On Friends and Small Talk and that First Awkward Hello

This is all quite bizarre. Four months ago, I didn't know a soul in the Business faculty. I made small talk with the person who had the great fortune of sitting beside me in each class and from there, many great friendships were born. Then the assigned groups started and I got to know many, many people. And they were all great, and it was such a great opportunity.

But then this semester started. And suddenly I feel shy and awkward around those I don't know and it's strange to me because I was in the same boat, only worse, four months ago.

How can we get exclusive and closed-off when we are in a place that is safe? Today my friend Debra and I were sitting in ORG A 201, and the prof handed out playing cards to split the class into groups. Rather than venturing out on our own, Debra and I both grabbed the same number so we could stick together.

And how is it that although in the past, fewer encounters with others have been awkward than have ended in friendship (and acquaintance-ship), I still cling to the familiar? Take Debra for example. Four months ago, I plunked myself down beside her in our first BUS 201 class, introduced myself and began asking all the standard questions that I ask when attempting to make small talk. I expressed sheer delight when I discovered she was in the same cohort as I, and from there, we sat together all the time and soon started hanging out. In less than two months, we are going on a road trip to Phoenix together for Reading Week. (Plug: if you are interested in coming, we may still have spots...
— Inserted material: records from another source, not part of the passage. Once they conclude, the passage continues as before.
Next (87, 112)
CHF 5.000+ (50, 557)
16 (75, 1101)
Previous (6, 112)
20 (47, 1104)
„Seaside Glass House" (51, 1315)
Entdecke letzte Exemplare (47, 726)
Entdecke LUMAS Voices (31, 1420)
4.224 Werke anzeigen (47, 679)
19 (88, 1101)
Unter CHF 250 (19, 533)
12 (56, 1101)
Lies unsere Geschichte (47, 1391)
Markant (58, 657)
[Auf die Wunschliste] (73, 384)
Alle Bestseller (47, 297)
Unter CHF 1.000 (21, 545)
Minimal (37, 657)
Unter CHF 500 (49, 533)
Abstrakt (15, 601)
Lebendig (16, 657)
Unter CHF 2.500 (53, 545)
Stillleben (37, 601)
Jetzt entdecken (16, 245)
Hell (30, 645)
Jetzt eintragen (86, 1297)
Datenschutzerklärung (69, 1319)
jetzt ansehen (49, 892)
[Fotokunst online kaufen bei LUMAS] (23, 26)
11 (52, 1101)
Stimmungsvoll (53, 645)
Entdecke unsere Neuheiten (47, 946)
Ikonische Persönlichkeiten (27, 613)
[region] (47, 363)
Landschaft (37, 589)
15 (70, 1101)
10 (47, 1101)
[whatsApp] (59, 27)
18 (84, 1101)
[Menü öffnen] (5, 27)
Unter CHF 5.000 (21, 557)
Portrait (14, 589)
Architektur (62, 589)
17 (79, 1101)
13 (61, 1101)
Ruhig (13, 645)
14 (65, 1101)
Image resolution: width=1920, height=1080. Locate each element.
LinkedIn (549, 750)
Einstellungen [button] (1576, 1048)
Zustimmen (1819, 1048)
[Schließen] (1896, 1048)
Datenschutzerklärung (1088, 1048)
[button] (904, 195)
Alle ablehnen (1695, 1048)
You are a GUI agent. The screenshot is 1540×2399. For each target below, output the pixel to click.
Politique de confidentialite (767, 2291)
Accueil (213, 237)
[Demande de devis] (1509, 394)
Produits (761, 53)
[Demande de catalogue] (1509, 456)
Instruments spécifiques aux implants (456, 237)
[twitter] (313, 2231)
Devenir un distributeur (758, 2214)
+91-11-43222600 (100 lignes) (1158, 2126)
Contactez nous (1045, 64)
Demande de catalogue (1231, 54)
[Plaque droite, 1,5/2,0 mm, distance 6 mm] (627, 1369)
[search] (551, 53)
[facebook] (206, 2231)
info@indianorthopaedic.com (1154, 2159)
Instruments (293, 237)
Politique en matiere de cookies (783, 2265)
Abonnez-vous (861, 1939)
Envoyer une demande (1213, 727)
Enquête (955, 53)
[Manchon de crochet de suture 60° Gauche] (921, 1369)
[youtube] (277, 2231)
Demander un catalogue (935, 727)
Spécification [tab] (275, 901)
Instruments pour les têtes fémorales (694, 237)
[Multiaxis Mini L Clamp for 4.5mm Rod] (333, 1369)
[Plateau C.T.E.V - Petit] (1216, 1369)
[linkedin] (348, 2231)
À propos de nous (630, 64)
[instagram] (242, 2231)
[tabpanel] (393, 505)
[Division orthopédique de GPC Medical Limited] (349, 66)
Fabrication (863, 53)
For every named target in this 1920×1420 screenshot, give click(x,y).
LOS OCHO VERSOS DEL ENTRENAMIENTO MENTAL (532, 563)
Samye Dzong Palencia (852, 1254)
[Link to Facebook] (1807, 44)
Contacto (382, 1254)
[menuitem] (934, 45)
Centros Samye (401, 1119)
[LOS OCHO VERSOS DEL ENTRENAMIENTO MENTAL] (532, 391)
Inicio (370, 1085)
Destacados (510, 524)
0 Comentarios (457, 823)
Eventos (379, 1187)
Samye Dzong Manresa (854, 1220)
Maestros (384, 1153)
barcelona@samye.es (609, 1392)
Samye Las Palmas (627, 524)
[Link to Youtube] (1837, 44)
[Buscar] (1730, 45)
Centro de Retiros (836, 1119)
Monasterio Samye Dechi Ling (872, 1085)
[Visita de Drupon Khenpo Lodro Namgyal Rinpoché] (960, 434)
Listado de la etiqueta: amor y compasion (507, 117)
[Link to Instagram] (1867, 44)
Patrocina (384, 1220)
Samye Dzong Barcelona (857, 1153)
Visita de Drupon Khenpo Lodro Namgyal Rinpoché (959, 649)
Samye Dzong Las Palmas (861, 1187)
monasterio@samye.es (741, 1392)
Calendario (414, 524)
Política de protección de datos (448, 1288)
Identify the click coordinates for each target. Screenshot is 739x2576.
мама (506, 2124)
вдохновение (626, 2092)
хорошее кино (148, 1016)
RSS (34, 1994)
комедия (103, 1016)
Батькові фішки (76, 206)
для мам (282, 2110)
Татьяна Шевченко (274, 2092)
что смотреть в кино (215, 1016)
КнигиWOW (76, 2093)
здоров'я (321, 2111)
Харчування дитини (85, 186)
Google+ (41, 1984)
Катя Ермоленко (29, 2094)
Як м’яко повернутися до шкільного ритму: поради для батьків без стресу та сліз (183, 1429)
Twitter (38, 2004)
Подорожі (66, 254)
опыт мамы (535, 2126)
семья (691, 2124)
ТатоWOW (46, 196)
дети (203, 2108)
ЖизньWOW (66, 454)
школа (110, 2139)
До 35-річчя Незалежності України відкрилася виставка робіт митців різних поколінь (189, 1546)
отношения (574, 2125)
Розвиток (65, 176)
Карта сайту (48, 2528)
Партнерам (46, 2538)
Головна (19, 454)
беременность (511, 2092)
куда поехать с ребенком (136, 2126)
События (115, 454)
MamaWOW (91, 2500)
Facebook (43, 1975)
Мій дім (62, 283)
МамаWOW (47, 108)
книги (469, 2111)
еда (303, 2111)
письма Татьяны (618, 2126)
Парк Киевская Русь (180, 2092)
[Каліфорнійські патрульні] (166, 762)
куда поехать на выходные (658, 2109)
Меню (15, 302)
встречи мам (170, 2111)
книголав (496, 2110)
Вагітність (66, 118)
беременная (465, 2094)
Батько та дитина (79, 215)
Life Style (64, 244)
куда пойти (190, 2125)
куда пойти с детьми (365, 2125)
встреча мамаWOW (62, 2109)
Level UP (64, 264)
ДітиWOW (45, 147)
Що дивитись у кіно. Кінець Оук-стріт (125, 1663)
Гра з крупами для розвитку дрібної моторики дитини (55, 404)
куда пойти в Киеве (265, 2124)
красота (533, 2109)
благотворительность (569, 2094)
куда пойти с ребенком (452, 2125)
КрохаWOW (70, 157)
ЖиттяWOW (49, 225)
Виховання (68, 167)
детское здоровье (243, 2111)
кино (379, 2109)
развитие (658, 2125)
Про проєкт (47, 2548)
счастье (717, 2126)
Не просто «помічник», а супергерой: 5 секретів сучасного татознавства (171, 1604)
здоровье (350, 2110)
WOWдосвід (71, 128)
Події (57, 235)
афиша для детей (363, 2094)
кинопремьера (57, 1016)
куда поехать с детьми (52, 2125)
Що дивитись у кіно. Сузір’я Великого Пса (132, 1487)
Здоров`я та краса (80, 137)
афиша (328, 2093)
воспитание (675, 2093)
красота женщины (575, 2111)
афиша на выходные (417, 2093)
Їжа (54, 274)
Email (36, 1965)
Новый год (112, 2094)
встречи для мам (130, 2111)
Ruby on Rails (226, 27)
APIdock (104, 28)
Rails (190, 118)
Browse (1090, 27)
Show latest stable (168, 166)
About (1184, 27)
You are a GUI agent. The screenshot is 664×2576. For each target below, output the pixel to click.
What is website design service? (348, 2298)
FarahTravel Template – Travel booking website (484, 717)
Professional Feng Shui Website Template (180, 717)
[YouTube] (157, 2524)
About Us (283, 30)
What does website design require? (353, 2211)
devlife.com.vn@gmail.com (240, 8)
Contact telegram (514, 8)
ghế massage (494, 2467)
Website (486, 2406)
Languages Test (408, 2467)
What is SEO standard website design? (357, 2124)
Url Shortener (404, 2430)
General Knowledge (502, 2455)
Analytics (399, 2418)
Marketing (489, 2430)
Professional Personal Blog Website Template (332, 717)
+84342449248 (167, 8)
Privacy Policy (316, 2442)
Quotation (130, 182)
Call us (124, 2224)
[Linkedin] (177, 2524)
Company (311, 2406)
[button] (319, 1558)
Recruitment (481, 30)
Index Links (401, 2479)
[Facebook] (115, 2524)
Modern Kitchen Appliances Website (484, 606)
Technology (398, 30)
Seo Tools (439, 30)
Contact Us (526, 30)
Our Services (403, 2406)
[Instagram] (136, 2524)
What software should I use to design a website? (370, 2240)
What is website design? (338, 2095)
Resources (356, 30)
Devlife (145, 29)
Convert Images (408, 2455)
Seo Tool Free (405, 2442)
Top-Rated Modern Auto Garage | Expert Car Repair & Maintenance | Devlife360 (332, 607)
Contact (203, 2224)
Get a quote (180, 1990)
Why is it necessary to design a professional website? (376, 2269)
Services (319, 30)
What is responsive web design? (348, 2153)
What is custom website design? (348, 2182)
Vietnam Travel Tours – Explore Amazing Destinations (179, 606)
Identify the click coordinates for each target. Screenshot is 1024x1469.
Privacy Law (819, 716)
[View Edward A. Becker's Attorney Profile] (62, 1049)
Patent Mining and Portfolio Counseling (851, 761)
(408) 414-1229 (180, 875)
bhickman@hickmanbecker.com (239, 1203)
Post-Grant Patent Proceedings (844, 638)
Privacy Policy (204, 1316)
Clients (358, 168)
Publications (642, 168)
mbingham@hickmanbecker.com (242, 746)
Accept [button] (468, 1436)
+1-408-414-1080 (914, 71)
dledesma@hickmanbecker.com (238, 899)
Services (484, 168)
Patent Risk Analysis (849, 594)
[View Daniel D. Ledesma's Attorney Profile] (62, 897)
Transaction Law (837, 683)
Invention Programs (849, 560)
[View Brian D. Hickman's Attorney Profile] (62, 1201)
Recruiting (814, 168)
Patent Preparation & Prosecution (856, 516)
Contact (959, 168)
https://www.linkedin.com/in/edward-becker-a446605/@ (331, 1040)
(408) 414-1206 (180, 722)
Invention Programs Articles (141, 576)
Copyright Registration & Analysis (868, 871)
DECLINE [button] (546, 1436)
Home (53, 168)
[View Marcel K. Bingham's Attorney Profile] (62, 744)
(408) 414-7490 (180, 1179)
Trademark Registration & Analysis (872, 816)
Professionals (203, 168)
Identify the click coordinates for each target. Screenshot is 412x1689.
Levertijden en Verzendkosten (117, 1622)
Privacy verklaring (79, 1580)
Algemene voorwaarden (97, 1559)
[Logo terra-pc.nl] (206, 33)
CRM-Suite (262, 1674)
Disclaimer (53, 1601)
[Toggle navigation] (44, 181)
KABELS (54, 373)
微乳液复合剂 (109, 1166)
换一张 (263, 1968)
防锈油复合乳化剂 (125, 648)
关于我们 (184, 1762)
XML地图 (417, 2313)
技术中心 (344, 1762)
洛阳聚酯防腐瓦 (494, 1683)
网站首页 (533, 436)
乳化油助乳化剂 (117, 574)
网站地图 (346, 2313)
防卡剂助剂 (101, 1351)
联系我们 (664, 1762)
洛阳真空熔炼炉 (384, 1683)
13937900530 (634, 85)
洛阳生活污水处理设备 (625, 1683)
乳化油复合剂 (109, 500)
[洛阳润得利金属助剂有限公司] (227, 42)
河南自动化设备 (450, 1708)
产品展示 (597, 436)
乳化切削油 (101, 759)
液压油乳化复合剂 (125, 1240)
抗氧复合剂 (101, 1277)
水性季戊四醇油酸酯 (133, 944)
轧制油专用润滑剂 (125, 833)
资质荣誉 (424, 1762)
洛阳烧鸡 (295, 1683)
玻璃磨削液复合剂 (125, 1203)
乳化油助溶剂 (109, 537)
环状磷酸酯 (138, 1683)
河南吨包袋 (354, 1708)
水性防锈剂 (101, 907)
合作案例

In our first conversation, I can't say I felt an immediate connection, but we just worked at being friends, and now here we are. Friends.

And there are dozens more in the range from acquaintance to friend that I have met from simply taking the time to say hi.

But now, at the beginning of this semester, it feels all awkward and new again. I always forget that this is the first stage of what eventually becomes a meaningful friendship or a future business contact.

Which leads me to realize yet another area where what I believe fails to intersect with how I act. What a crazy mixed-up life I live.

On Blogging

Blogging is quite strange and bizarre to me. Here's the thing: I sit down and write out these brilliant (we'll pretend), insightful and incredibly introspective blog postings. In my mind, there is a great anonymous public simply waiting for my pearls of wisdom, keen wit and intelligent wordplay (to use three cliches in one sentence).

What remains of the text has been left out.